Records excerpted from a collection
-=-=-=-=-

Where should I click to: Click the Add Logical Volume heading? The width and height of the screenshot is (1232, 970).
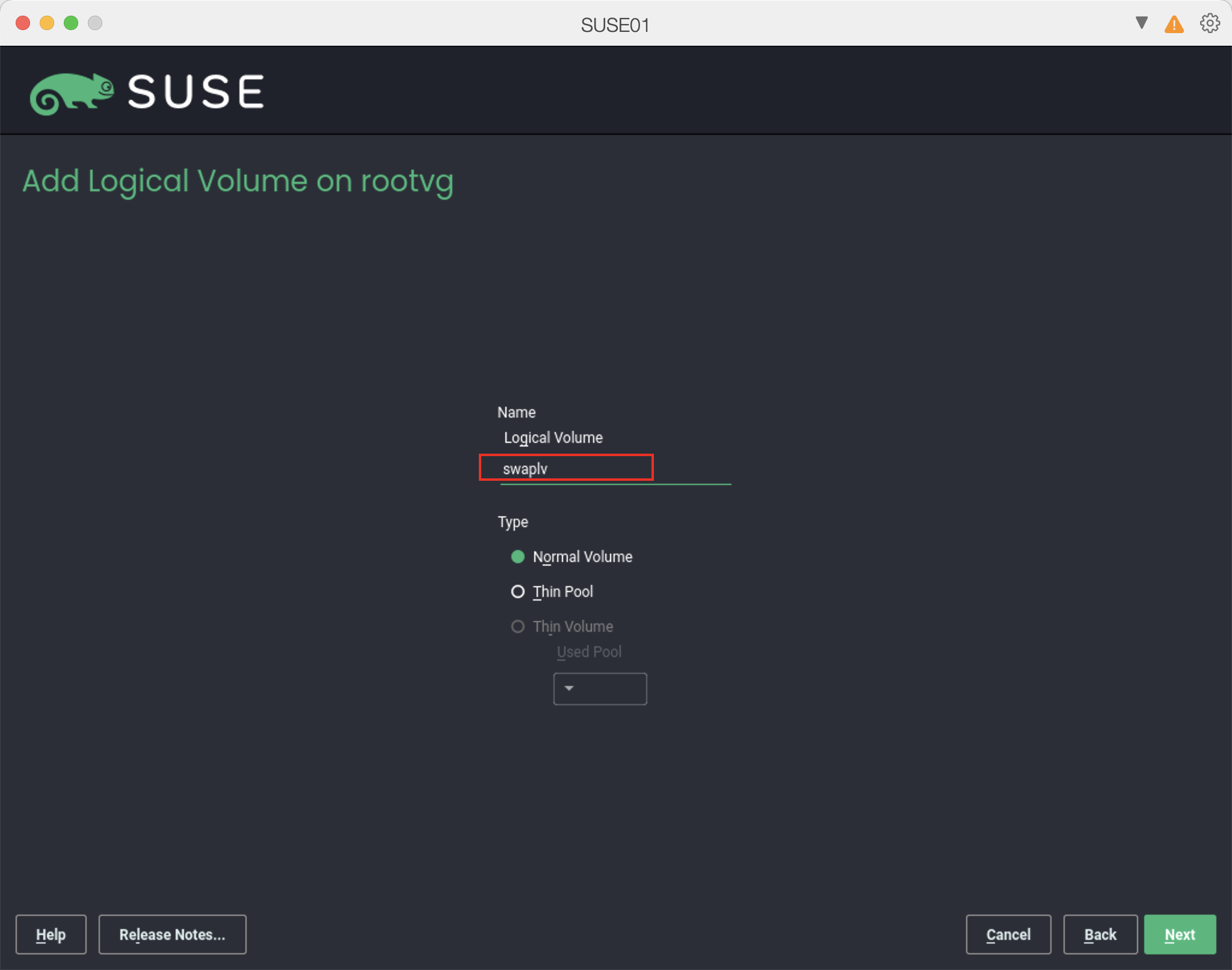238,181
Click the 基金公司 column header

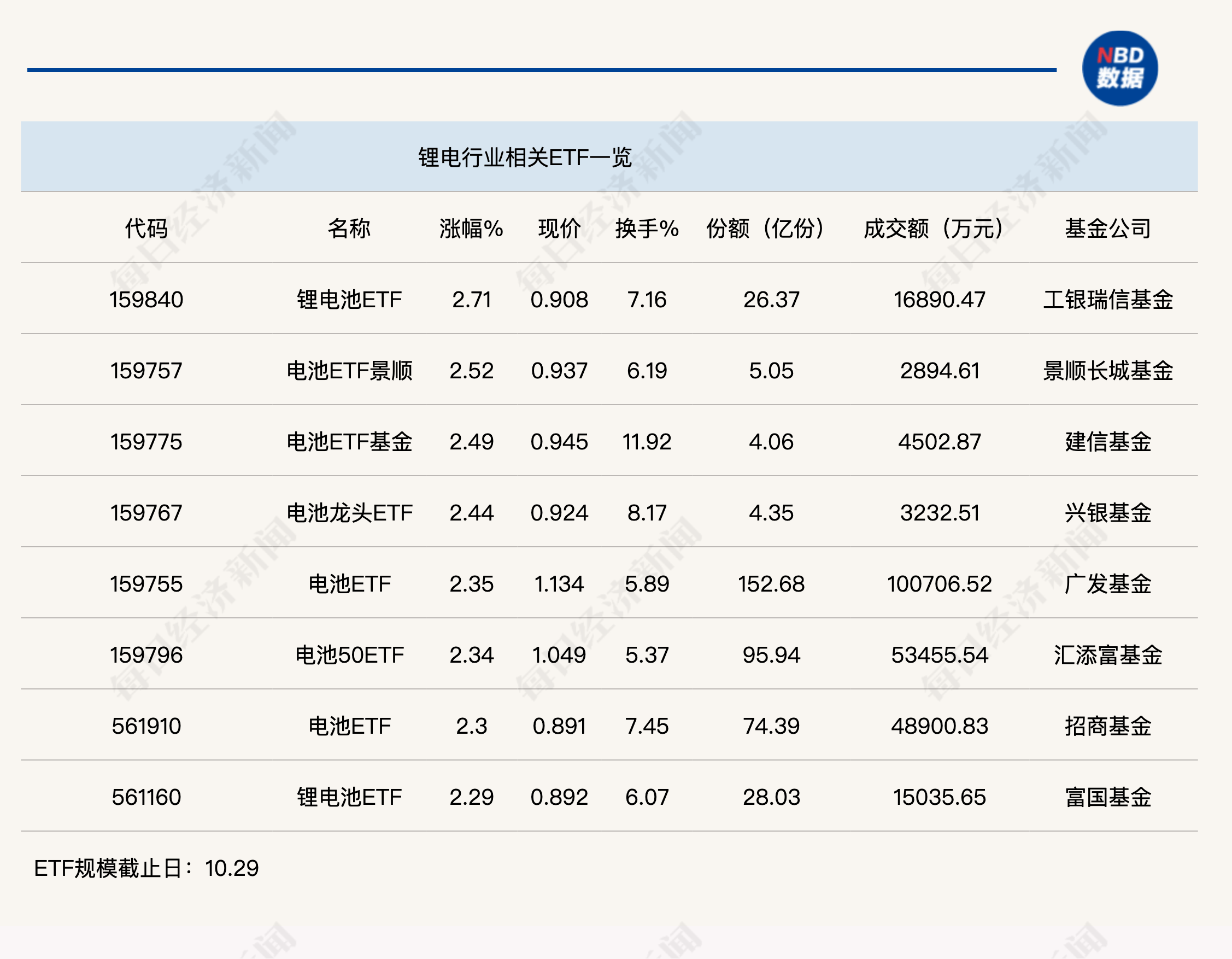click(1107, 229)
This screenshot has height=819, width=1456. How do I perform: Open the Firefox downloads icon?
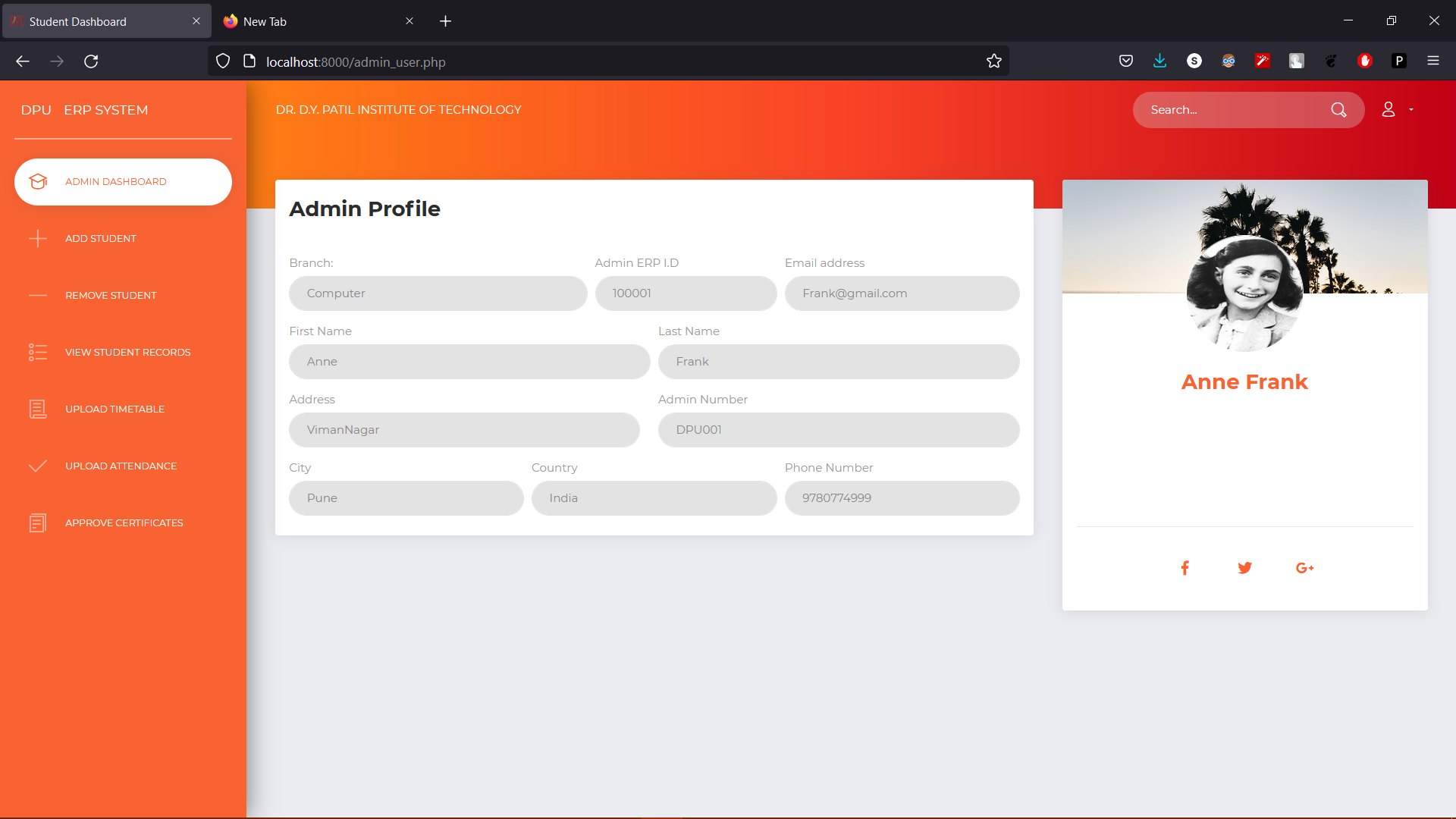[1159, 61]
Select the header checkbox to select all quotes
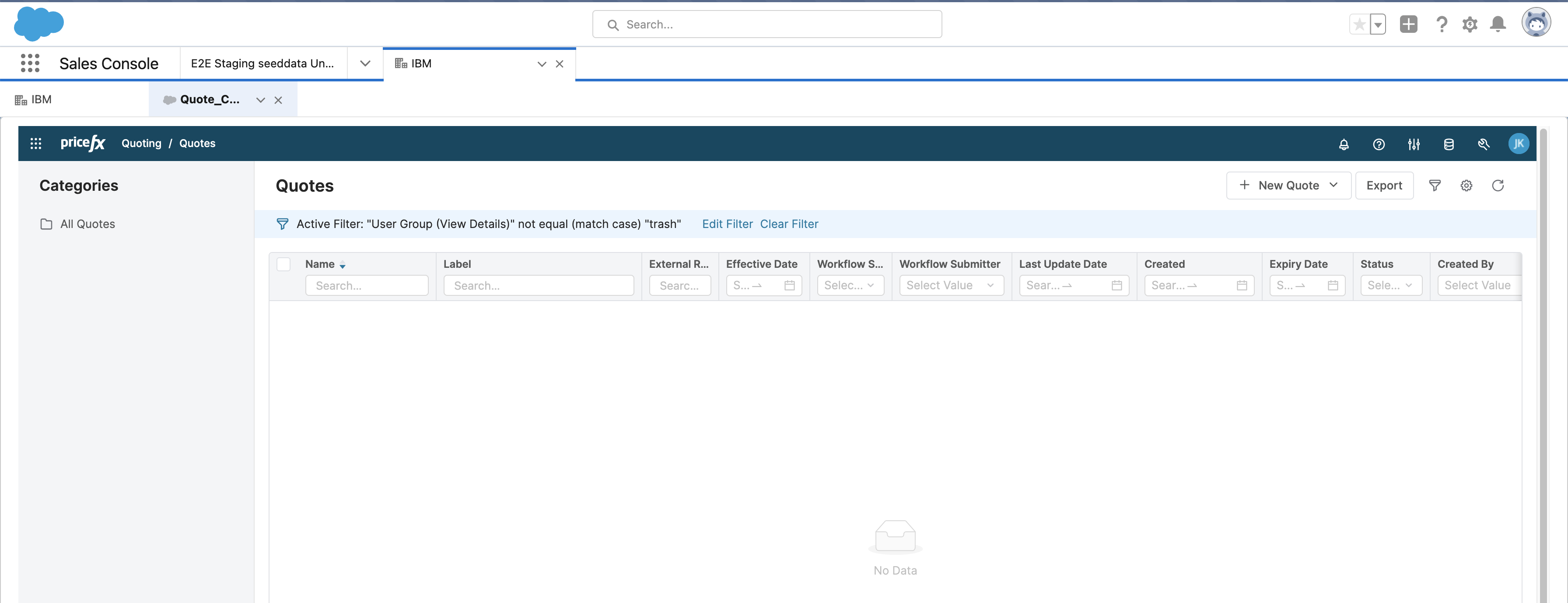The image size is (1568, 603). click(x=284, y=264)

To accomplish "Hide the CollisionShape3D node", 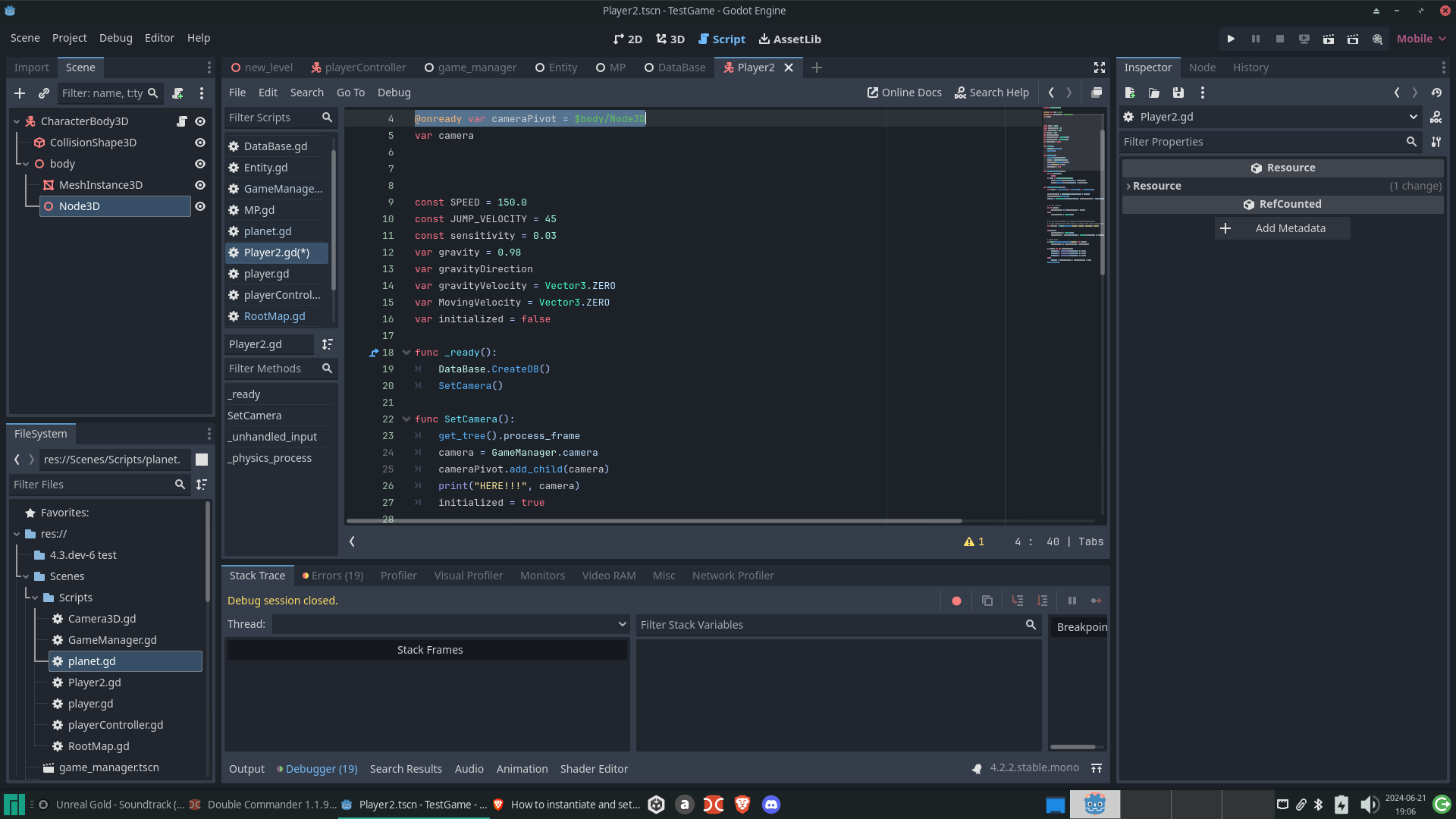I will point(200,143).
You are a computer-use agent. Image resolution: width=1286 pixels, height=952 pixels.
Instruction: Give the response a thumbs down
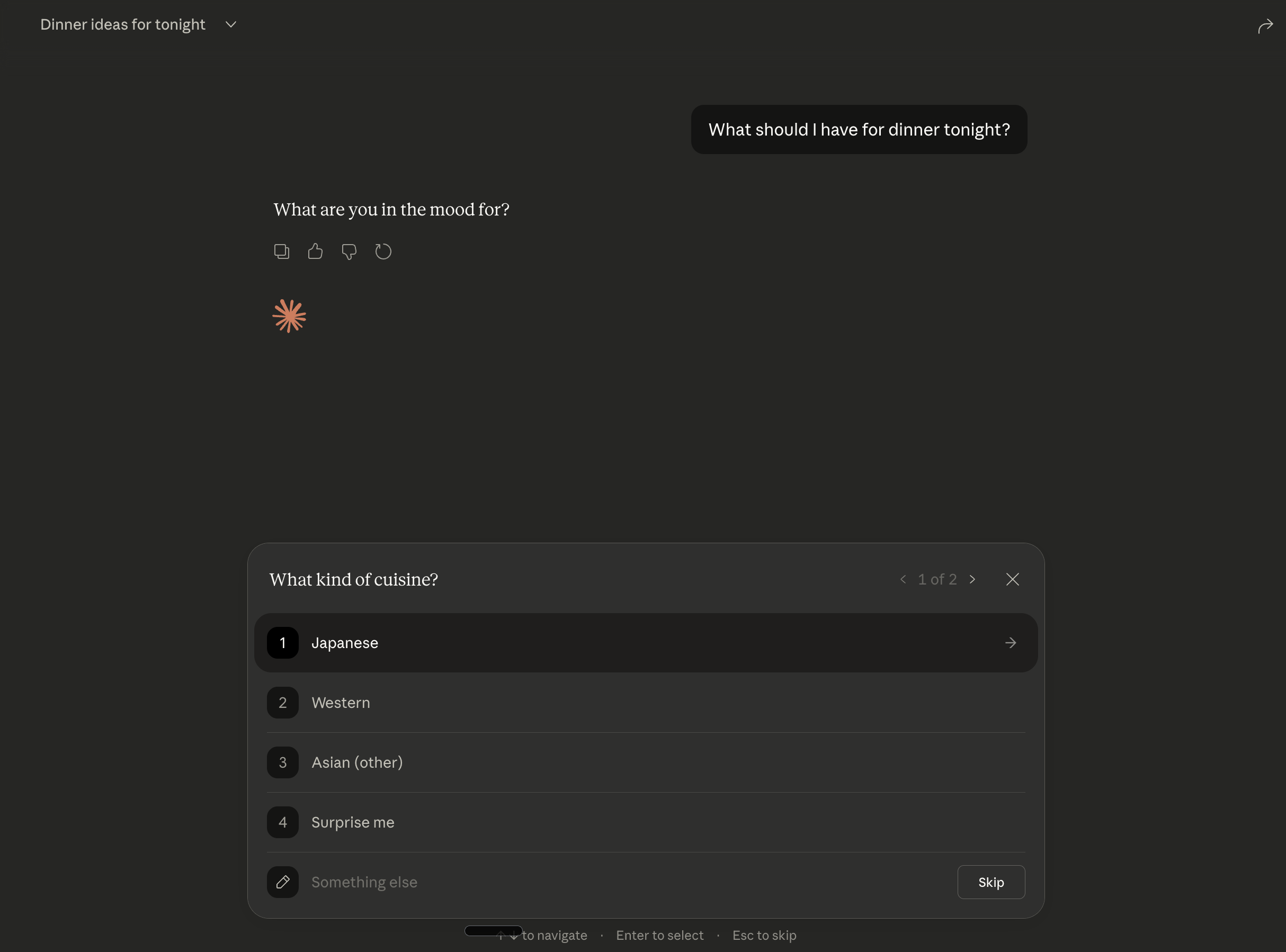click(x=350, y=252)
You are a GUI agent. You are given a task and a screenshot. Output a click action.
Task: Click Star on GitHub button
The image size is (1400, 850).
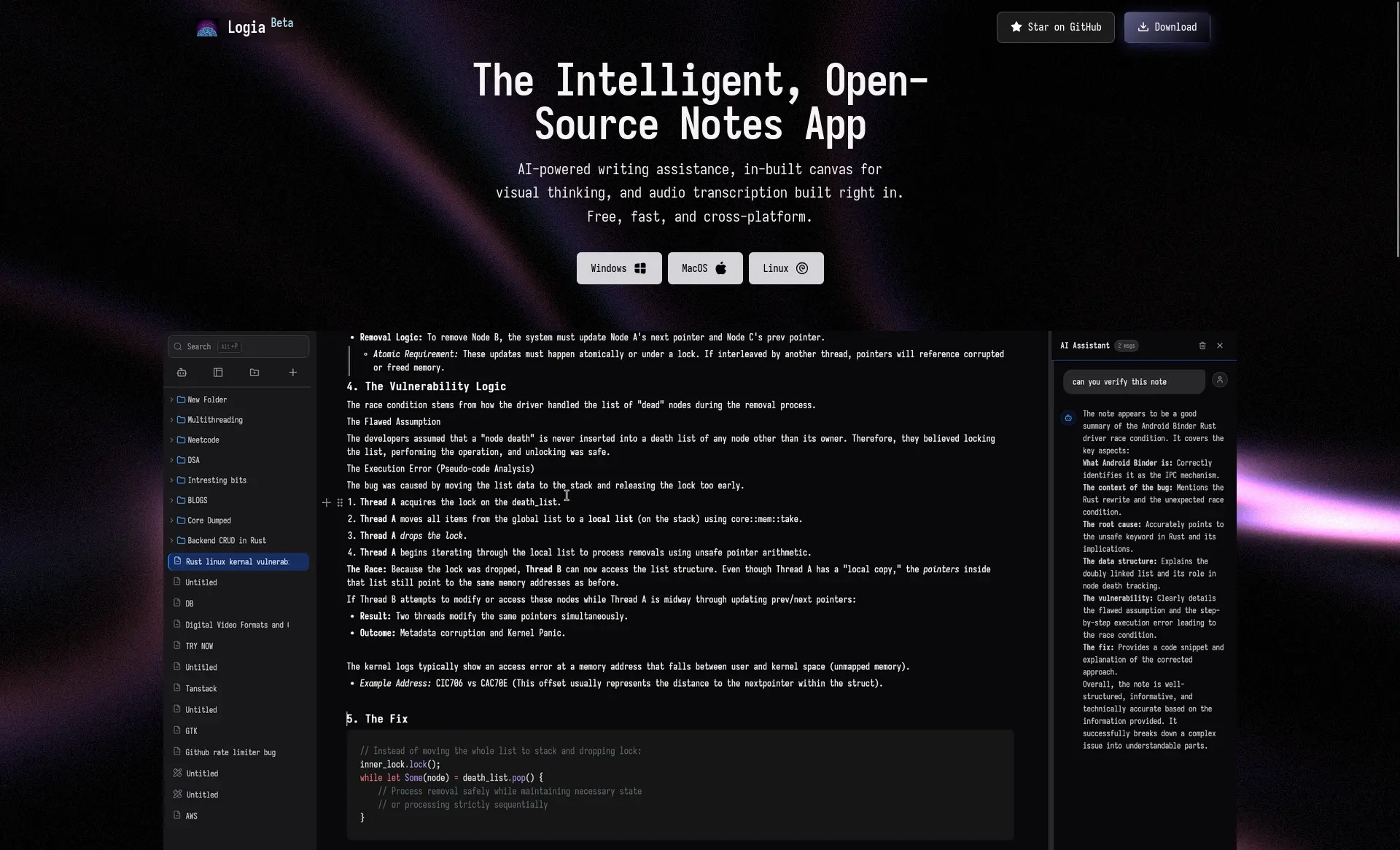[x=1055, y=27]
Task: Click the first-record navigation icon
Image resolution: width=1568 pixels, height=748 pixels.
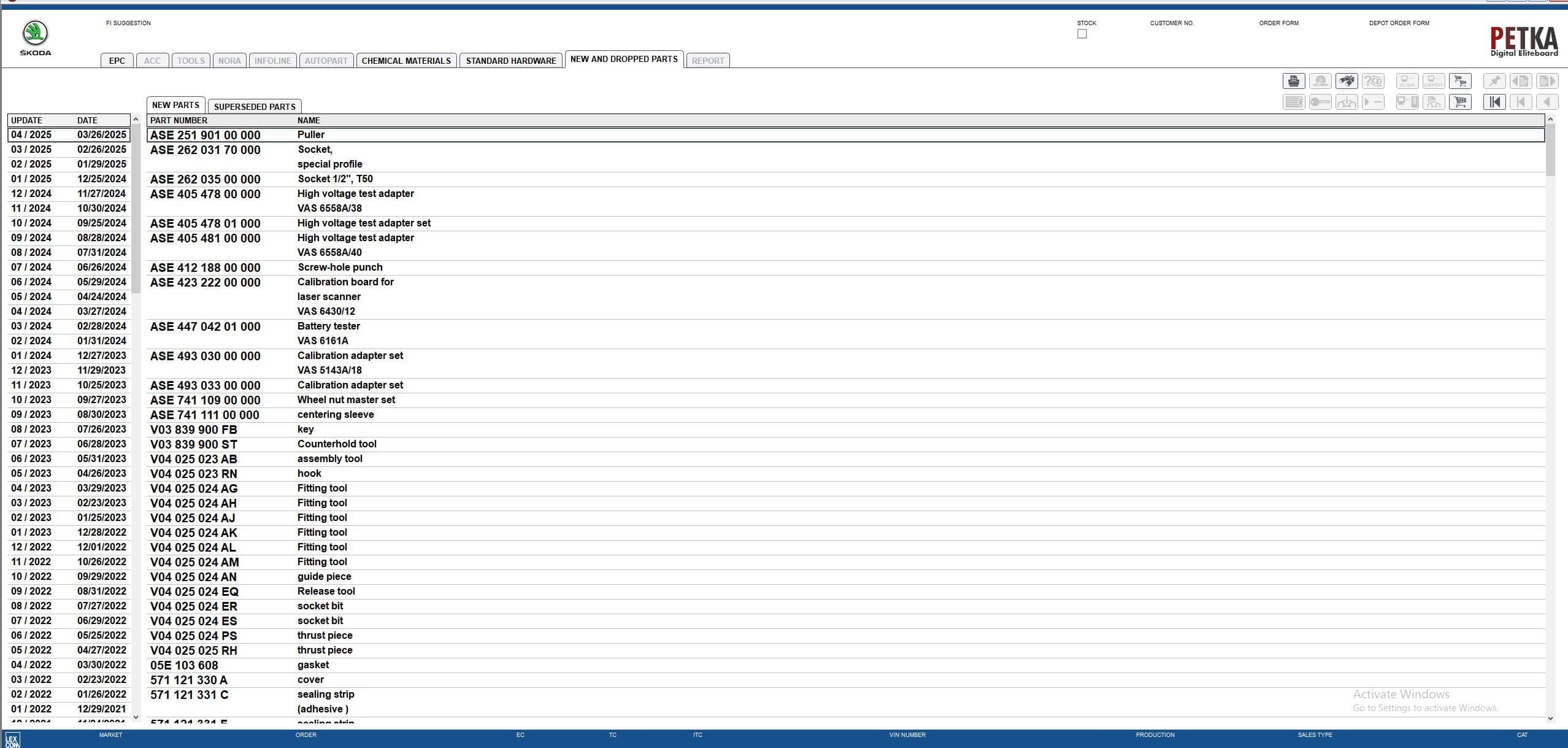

-=-=-=-=-

### [Problem]
Leave the pictures aside and transcribe only the lines from the one holding "Task: Click the first-record navigation icon" through the final line of the records above.

### [Output for this task]
Task: Click the first-record navigation icon
Image resolution: width=1568 pixels, height=748 pixels.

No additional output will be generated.